> [TASK TO COMPLETE] With the first line below as the start and the line containing "Open the Annotation" as the end, copy every line between them exactly, ends included.

========

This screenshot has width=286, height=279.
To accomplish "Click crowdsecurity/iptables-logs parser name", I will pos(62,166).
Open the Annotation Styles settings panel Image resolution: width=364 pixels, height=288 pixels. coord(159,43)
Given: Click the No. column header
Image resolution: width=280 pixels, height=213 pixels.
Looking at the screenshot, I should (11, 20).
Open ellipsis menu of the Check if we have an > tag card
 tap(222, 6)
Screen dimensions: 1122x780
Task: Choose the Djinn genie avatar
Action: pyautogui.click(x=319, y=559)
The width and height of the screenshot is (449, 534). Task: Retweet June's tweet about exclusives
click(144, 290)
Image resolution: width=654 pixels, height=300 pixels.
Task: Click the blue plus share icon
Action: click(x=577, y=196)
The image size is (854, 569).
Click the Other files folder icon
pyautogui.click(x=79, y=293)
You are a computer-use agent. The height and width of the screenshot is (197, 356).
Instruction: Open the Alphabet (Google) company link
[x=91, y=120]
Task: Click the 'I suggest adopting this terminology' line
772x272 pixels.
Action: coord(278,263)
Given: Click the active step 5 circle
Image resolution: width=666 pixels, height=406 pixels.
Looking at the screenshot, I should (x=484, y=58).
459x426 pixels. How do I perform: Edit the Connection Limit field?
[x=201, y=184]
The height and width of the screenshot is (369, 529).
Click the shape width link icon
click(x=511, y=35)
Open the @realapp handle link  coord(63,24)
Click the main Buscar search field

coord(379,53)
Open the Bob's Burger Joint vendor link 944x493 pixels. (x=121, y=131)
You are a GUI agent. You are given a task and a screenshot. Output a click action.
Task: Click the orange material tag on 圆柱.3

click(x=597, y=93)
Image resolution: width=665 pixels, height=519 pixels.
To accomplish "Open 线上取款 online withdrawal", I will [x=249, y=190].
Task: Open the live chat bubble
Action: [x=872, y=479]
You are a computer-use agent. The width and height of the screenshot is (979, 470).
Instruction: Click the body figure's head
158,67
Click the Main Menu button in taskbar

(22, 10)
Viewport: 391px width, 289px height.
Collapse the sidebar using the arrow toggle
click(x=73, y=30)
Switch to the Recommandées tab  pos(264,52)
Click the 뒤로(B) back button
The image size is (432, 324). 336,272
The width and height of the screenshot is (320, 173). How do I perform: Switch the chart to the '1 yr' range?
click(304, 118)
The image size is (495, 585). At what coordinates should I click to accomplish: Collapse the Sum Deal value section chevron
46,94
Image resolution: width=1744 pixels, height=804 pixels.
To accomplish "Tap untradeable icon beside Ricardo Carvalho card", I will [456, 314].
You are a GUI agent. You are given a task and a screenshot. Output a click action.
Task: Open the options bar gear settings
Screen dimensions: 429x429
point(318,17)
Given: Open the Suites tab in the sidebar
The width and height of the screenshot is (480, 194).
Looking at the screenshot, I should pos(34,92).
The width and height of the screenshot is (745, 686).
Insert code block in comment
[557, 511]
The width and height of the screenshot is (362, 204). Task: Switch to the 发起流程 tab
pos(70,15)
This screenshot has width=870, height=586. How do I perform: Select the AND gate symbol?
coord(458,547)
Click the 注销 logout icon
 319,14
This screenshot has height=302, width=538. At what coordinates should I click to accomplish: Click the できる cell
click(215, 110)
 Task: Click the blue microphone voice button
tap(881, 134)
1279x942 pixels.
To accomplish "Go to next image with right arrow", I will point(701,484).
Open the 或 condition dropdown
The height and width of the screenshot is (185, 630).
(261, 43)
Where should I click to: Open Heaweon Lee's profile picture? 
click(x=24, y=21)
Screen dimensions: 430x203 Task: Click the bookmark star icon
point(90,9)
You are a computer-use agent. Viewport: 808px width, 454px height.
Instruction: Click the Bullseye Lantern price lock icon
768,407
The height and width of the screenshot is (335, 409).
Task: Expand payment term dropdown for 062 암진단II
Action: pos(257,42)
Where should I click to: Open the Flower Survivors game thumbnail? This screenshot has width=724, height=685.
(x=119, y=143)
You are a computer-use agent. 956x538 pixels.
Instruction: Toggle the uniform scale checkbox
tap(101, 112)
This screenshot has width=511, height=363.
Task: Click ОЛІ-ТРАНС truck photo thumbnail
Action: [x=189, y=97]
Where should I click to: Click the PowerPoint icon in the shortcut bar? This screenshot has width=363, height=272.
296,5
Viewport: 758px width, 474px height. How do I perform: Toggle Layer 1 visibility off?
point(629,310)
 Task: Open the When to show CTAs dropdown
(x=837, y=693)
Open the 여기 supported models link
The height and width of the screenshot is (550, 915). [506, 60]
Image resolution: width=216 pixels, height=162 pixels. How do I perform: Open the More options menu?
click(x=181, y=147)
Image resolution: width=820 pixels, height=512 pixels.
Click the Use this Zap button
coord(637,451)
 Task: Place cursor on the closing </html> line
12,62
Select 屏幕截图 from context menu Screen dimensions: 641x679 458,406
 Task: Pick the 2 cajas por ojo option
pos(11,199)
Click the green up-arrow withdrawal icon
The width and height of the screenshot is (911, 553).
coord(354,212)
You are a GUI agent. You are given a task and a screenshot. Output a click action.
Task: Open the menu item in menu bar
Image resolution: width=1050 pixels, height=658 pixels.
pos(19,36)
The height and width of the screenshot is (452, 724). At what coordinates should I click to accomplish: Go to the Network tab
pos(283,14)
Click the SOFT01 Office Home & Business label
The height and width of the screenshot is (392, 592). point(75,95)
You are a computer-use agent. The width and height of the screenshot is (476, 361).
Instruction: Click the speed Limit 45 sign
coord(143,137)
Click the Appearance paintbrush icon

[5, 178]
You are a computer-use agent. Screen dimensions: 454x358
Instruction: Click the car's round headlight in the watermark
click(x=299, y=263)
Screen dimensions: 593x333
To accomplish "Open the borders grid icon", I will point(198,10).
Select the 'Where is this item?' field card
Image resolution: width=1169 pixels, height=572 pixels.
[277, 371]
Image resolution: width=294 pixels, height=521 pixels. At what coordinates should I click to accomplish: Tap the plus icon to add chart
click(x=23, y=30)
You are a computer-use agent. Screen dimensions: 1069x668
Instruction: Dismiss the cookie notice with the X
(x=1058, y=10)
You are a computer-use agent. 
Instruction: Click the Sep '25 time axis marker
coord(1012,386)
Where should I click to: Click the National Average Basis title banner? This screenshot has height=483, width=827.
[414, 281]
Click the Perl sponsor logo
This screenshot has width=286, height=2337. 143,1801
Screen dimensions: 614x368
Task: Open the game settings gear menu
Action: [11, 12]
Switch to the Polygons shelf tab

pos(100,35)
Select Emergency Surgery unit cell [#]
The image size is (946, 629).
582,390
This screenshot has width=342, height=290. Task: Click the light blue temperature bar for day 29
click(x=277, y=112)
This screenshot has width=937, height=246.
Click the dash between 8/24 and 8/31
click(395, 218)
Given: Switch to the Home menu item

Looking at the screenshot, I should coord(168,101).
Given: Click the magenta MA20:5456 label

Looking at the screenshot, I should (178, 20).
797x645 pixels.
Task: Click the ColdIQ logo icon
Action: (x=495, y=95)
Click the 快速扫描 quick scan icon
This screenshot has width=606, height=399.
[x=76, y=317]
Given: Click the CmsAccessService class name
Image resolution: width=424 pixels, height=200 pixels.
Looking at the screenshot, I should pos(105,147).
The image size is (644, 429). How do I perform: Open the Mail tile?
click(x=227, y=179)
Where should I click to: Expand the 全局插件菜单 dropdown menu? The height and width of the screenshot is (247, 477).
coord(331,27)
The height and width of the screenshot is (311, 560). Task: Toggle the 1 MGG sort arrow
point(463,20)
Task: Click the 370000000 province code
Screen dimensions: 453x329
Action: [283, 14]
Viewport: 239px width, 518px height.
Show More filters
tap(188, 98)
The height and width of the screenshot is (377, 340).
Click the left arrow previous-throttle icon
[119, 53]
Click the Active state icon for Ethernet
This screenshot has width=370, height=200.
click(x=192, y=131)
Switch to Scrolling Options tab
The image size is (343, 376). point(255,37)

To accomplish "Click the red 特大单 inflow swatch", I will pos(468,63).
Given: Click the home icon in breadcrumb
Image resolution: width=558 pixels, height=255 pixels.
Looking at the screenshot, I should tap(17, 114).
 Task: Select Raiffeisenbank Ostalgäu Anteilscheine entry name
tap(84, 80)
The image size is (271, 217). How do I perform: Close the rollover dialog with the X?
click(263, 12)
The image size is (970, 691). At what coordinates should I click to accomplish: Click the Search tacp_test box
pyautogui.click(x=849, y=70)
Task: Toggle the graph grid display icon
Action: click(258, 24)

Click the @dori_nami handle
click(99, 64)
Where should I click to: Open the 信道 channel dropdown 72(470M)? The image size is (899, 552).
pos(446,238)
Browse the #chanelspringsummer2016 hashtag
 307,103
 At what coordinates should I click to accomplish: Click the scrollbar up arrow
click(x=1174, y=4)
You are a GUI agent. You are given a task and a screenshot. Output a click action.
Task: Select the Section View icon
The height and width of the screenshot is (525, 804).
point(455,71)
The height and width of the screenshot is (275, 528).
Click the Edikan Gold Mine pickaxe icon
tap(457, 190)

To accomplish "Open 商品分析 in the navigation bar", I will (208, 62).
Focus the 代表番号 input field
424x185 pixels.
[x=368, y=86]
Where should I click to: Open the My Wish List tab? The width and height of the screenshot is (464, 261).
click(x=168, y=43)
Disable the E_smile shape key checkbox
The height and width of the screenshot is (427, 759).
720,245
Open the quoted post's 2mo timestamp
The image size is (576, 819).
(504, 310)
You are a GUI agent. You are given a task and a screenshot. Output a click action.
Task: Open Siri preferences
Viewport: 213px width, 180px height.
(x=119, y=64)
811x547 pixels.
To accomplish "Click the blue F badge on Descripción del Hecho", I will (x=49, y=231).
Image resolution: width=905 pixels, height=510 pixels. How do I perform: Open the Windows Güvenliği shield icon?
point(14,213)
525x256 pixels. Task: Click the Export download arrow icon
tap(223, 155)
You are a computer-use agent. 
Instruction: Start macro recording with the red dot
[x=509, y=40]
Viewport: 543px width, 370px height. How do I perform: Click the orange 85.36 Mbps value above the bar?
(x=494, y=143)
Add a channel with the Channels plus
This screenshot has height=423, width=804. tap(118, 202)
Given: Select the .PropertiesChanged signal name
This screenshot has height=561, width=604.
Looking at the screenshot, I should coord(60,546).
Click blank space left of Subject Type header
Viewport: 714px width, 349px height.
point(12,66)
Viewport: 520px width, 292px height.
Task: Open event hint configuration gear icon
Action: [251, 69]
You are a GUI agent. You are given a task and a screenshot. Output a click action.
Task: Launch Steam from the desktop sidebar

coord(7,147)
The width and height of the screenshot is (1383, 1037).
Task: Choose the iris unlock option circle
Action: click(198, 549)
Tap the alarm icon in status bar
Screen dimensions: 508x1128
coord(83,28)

========

> [RESULT OF THE EXERCISE]
This screenshot has width=286, height=279.
To accomplish "Click crowdsecurity/iptables-logs parser name", I will pos(62,166).
Open the Annotation Styles settings panel Image resolution: width=364 pixels, height=288 pixels. coord(159,43)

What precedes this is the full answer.